You can spend a fortune on cat gear or almost nothing. The list below is what a cat actually needs in the first week. Buy these before pickup day so you're not opening boxes around a stressed animal. (I made that mistake with my first cat. The unboxing of a litter mat at 9pm made her hide for two days.)
Litter setup
- Litter box. One per cat, plus one extra. Open trays work for most cats. Covered boxes trap smell for humans but trap it for the cat too. Get a box at least 1.5 times the length of your adult cat.
- Litter. Unscented clumping clay is the default. Most cats prefer fine-grained, low-dust litter. Skip the scented or pellet litters until you know what your cat likes.
- Scoop and a small bin with a lid for daily waste.
- Mat under the box to catch tracked litter.
Put boxes in quiet corners. Not next to food bowls. Not next to noisy appliances. My cat refused her box for a week because I'd put it near the washing machine. Moved it. Problem solved.
Food and water
- Stainless steel or ceramic bowls. Plastic scratches, harbours bacteria, and causes chin acne in some cats.
- Wide, shallow food dish so the cat's whiskers don't touch the sides.
- A separate water bowl, placed away from the food. Cats prefer it that way. They evolved drinking from puddles, not the stream next to the dead bird.
- A bag of the food the shelter or breeder was using. Switching food on day one upsets stomachs. Transition over a week.

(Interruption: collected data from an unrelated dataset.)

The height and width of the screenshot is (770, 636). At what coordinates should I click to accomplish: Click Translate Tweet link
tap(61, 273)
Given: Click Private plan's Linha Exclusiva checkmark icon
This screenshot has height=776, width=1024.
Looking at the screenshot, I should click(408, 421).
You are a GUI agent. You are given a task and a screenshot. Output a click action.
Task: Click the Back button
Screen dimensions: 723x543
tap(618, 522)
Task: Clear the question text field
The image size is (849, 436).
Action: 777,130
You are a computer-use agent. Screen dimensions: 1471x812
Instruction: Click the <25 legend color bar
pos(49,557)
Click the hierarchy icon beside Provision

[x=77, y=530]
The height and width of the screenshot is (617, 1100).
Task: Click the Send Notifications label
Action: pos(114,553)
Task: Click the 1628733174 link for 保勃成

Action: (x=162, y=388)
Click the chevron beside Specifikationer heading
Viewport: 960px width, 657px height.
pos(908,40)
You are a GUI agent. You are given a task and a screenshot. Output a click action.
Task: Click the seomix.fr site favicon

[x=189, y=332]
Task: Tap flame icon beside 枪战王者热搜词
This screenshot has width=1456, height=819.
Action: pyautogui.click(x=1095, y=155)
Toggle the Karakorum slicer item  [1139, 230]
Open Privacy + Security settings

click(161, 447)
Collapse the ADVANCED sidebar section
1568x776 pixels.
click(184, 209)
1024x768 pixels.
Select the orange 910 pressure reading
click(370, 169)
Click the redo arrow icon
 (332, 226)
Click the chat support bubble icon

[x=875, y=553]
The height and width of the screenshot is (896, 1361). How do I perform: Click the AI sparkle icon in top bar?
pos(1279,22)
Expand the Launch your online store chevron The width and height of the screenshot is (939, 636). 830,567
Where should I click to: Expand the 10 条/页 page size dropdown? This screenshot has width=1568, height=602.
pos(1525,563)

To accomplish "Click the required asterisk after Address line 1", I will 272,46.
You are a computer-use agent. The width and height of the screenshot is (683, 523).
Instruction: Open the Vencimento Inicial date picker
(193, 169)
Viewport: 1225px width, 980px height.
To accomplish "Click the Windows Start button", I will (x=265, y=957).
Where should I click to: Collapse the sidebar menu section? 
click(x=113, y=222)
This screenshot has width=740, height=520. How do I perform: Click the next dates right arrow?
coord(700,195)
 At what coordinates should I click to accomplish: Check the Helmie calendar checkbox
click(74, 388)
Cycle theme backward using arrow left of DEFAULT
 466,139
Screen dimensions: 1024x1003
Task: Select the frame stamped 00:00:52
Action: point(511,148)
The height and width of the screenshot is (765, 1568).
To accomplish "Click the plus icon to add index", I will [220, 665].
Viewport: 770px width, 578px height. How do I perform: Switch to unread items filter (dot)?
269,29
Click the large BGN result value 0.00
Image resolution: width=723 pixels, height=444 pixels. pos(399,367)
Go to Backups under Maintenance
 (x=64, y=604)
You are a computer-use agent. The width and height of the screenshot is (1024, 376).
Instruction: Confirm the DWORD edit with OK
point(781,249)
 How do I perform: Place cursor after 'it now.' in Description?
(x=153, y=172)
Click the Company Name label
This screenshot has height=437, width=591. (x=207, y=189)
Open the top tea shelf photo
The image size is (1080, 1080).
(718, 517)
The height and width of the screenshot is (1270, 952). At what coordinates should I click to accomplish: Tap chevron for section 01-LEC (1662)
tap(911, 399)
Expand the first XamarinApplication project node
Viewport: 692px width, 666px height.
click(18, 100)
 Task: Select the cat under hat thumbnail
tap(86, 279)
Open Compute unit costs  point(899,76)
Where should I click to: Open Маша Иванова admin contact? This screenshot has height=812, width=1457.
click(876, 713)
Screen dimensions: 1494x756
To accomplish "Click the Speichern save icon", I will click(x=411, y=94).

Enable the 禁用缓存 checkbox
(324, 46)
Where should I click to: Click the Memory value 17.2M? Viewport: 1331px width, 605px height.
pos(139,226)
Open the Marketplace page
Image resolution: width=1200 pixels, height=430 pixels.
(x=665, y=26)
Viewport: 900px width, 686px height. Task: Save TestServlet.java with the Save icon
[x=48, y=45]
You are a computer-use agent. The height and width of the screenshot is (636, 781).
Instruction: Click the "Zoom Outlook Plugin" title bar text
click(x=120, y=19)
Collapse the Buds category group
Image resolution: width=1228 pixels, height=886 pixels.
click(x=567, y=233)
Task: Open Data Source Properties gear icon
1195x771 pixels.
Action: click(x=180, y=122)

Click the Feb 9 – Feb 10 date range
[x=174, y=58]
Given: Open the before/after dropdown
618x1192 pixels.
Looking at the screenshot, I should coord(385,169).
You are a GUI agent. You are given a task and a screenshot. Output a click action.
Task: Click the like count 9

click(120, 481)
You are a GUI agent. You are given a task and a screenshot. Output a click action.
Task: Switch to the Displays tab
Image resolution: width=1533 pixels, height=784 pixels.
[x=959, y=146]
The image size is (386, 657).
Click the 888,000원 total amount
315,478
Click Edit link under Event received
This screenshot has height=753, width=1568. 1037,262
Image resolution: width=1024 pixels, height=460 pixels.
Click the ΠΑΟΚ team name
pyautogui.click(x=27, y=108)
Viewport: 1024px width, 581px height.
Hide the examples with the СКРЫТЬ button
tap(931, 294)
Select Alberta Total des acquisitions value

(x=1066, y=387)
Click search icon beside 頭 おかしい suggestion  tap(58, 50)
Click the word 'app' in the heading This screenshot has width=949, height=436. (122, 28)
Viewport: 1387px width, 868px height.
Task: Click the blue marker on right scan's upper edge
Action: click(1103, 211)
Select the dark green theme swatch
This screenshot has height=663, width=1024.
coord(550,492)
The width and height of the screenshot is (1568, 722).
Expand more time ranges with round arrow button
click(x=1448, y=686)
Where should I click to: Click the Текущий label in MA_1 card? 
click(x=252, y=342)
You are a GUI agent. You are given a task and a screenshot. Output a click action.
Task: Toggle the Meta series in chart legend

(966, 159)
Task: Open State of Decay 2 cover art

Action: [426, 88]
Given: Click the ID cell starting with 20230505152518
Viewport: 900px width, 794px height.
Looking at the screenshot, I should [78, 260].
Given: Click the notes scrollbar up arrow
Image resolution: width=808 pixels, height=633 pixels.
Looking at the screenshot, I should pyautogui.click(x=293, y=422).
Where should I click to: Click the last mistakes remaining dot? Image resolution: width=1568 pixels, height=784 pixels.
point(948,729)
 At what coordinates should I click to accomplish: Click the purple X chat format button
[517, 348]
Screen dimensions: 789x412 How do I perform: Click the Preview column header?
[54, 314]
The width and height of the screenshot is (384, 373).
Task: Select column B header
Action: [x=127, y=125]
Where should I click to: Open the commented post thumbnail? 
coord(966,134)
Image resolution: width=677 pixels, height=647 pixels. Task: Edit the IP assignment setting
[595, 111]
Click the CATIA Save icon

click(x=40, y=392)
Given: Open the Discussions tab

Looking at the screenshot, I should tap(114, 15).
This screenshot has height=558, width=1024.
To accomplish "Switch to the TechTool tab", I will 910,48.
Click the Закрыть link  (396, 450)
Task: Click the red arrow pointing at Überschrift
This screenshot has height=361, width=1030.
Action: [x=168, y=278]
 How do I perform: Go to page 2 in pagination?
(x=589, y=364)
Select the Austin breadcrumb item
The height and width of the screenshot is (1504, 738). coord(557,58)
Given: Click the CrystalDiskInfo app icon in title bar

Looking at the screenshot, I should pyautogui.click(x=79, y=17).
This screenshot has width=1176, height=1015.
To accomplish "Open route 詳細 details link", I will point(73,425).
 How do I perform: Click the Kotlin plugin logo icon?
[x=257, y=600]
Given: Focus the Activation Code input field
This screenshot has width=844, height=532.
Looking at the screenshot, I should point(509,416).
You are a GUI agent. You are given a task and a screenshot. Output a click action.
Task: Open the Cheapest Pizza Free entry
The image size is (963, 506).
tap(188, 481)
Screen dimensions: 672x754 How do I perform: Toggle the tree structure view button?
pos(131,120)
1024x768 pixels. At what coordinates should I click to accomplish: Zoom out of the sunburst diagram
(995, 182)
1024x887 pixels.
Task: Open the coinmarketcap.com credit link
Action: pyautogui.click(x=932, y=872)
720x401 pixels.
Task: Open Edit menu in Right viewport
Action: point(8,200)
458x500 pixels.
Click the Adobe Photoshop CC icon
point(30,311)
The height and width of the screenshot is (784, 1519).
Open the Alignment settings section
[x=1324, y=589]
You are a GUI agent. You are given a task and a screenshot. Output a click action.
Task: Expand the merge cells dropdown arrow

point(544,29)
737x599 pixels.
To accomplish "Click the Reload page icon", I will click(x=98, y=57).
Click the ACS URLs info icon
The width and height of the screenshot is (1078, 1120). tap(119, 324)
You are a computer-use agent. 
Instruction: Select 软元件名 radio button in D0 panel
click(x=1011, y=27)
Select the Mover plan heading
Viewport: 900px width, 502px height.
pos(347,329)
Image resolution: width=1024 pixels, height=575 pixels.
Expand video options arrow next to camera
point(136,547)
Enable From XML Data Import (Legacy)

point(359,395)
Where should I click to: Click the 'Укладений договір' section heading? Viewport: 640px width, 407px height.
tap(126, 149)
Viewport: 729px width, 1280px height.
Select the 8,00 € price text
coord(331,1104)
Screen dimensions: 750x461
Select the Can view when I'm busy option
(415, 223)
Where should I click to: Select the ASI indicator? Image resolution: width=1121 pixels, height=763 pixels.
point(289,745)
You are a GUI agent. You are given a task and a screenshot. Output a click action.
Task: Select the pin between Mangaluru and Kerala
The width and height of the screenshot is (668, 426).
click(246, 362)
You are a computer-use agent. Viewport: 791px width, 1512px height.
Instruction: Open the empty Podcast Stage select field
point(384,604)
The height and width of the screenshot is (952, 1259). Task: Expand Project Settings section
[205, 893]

A pet water fountain is optional. It encourages drinking, which matters because most cats don't drink enough. Skip if you don't want one more thing to clean.
Scratching
- One tall vertical scratching post, taller than your cat at full stretch (at least 75 cm for adults). Sisal rope is the standard surface. Cardboard works too and is cheap.
- One horizontal scratcher for cats that prefer flat surfaces.
A wobbly post teaches a cat that the post is bad and the sofa is good. Get a heavy base or wall-mount it. I'd skip anything under $40. The cheap ones tip and your couch pays the price.
Carrier
- A hard-sided carrier with a top-opening hatch. Top-loading saves a fight at the vet, where you can lift a reluctant cat out instead of tipping the carrier upside down.
- Soft carriers are fine for short, calm cats, but they sag and offer less protection in a car.
Buy the carrier early. Leave it open in the living room with a blanket inside so it stops being a vet-only object. (Mine sleeps in hers most afternoons now. Vet days are uneventful.)
Sleep
- A soft blanket in a quiet corner is enough. Cats often ignore expensive beds in favour of a cardboard box.
- A cave-style bed suits cats that like to hide. Open round beds suit cats that like to sprawl.
Watch where the cat naps the first week and put a bed there.
Grooming
- A soft brush or rubber grooming mitt for short hair.
- A wide-toothed comb plus a slicker brush for long hair.
- Cat nail clippers. Small scissor-style or guillotine. Human clippers crush the nail.
- A toothbrush and cat-safe toothpaste if you plan to brush teeth. Worth doing. Never use human toothpaste, fluoride is toxic to cats.
Toys
Cats hunt. Toys that move like prey beat toys that sit still.
- A wand toy with a feather or fabric lure. Daily ten-minute play sessions are the single best behaviour tool you have.
- Small kicker toys for solo play.
- A few crinkle balls or catnip mice. Rotate them weekly so they stay interesting.
- A puzzle feeder or two. Slows eating, adds enrichment, costs almost nothing.
Skip laser pointers as the main toy. Cats find pure-light prey frustrating. End any laser session by letting them catch a real toy.
Identification and safety
- Breakaway collar with an ID tag. The collar releases under pressure so it can't strangle a stuck cat.
- Microchip. Done at the first vet visit if not already.
What you don't need yet
Skip the cat tree, the wall shelves, the elaborate harness, the second carrier, the matching everything. Watch the cat for two weeks. See what they actually use. Then buy.